しかし、技術の進歩はめざましいものがあります。先日ネットを見ていたら、とんでもない画像が出てきました。女子高生らしき女の子の写真だったのですが、詳細を読んでみると、それはフルCGだと言うのです。
彼女の名前は「Saya」。どこからどう見ても、実在する女の子としか思えないレベルです。人間は、自分たちに似せて作られれば作られるほど見る目が厳しくなり、不気味、もしくは不自然に感じるそうです。しかし、Sayaはその壁を明らかに越えているように感じました。

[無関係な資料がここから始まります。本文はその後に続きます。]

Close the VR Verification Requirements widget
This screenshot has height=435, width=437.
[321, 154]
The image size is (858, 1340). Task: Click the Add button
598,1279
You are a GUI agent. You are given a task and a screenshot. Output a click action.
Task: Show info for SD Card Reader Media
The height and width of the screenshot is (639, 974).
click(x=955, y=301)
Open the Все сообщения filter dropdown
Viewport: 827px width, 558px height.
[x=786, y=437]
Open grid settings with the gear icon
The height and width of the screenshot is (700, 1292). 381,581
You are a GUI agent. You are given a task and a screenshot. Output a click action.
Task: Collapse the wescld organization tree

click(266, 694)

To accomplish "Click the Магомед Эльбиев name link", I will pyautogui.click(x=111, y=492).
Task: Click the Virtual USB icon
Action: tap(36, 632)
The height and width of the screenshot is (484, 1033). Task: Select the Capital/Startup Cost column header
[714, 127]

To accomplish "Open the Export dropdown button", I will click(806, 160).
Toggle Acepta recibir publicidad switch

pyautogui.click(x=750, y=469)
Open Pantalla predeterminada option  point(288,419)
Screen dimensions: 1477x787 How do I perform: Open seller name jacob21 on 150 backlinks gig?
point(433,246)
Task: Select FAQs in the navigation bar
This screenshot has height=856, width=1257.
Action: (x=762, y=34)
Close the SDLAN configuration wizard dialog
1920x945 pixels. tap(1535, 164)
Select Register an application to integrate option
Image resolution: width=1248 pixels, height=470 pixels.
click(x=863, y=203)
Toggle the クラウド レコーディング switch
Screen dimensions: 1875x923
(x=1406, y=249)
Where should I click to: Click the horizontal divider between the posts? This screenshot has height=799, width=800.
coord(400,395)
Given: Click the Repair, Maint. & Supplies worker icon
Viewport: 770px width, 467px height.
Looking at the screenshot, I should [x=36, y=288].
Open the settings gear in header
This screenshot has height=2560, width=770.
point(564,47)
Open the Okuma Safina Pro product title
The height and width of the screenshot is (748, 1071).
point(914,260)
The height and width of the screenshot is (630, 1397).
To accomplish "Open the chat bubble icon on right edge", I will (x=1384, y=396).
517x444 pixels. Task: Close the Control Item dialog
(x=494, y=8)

それを見た時、初音ミクの事を思い出しました。現在は世界中でAI(人工知能)の研究が行われています。恐らく、人と会話が出来るレベルに達するのもそう遠くない将来だと思います。もし、Sayaが完全リアルタイムCGになり、AIを搭載したら、アイドルのように振る舞えるのではないかと思いました。しかも、自分好みにカスタマイズ出来るので、見た目や性格も思いのままです。さらにVRを使用すれば、その没入感は想像するだけで凄いものになると思います。
アイドルの本来の意味は「偶像」です。今、アイドルとして活躍している人たちも、やはり「アイドルとしての自分」を見て欲しいと思っているのではないでしょうか。それは、素の自分を見て欲しいというわけではなく、レッスンにおいて蓄積された、歌唱力やダンスをライブなどで見て欲しいのだと思います。
同時に、アイドルは不可侵の存在でもあると思います。ローカルアイドルは、その身近な存在であるが故に、ライブで行われる物販に参加すれば交流出来るのが魅力です。それでも、アイドルとファンという立場で交流しているのであって、友達として知り合うわけではありません。
さらにメジャーアイドルともなると、基本的にはステージという大きくて高い壁が、ファンとの境界線を作っています。AKBのように握手会をしているところもありますが、時間が短くお金もかかります。そういう意味で、多くのアイドルは近づけない存在だと思います。
しかしそれは、二次元も同じ事が言えるのではないでしょうか。画面上ではどんなに近づいても、触れる事は出来ません。完全な不可侵な存在といえます。
技術の進歩は、デジタルの偶像を作りつつあります。生身と二次元の境目がだんだん曖昧になりつつある中で、アイドルはどこに向かうのでしょうか。そして、アイドルファンにも、究極の選択を突きつけられる日が来るのかもしれません。